Il sior Momi, interrogata Lelia con uno sguardo umile, invitò gli ospiti a prendere il caffè sulla spianata davanti alla villa. La siora Bettina mandava sempre occhiate supplichevoli a don Emanuele. Seccato di tanta insistenza e sicuro di conoscerne la ragione, egli chiese a Lelia di poter adempiere un incarico affidatogli per lei da Sua Eccellenza. Le fece intendere che desiderava parlarle un poco in disparte. Non si allontanò però tanto da non poter essere udito dalla Fantuzzo mentre consegnava, con acconce parole, alla fanciulla, un rosario benedetto perchè lo tenesse nell’accostarsi, l’indomani mattina, ai Sacramenti.

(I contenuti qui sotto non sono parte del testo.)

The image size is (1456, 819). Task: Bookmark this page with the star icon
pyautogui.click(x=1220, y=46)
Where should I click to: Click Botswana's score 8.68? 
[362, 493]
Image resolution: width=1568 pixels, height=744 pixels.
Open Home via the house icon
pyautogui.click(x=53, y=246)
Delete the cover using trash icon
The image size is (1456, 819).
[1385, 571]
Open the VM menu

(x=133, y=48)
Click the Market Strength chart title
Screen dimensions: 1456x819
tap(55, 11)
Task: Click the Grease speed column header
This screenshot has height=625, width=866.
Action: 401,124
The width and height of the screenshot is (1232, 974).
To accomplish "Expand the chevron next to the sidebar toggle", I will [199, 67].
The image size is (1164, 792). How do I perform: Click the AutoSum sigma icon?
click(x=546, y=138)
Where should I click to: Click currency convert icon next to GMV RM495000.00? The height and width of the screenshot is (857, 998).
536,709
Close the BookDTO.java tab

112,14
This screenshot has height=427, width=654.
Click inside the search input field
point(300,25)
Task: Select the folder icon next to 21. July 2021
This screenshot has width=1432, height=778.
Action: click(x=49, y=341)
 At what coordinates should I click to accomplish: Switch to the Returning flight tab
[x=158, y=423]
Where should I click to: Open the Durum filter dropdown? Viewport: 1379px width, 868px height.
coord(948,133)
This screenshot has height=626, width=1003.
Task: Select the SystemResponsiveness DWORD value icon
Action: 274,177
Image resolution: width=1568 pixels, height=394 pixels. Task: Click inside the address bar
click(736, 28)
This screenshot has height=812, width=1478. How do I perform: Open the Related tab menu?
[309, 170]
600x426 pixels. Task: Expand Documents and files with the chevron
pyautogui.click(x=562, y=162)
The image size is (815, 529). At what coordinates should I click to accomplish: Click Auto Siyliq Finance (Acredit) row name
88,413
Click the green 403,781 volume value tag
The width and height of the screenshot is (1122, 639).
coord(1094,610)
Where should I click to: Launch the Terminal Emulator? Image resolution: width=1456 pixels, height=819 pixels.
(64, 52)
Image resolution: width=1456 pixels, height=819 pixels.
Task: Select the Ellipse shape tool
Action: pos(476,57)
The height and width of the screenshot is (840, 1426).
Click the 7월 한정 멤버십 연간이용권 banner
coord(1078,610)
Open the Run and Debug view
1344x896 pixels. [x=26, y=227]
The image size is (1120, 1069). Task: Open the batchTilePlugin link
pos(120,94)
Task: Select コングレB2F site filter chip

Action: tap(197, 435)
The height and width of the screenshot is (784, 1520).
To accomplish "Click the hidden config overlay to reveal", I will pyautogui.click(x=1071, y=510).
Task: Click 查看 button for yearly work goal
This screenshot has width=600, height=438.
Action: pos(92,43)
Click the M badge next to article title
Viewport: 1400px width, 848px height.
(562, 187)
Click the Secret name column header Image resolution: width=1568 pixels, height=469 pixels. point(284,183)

Lelia disse «grazie» e prese il rosario.

Spinta dallo stesso sior Momi, la conversazione volse alle monache di Castelletto. Il sior Momi, navigando con arte fra la figliuola Scilla e i preti Cariddi, si disse molto lieto che la sua Lelia andasse a visitarle. Il prete faceto, che stimava poco le monache e non conosceva queste, brontolò: «le sarà muneghe anca ele. Tute compagne!». Don Emanuele gli diede sulla voce. Il sior Momi approvò modestamente la censura, e, volto alla figliuola, tirò in campo, coll’usato laconismo cretino, l’antica parente tanto esaltata da Molesin. «La zia, ciò! La zia munega!» Il prete faceto, che sapeva qualche cosa dell’intimo sior Momi, si esclamò in cuore: «fiol de na pipa!», ma colle labbra sostenne che aveva inteso dire «tutte buone, tutte sante». Don Emanuele, che aveva udito egli pure dal dottor Molesin le lodi della «zia munega» felicitò il sior Momi per la memoria che ne serbava. «Vede» diss’egli «quale benedizione in una famiglia, la memoria di una tale parente! È come l’ala di un angelo distesa sopra i familiari!» Il sior Momi si compose il viso, sotto l’ala ideale, a modestia.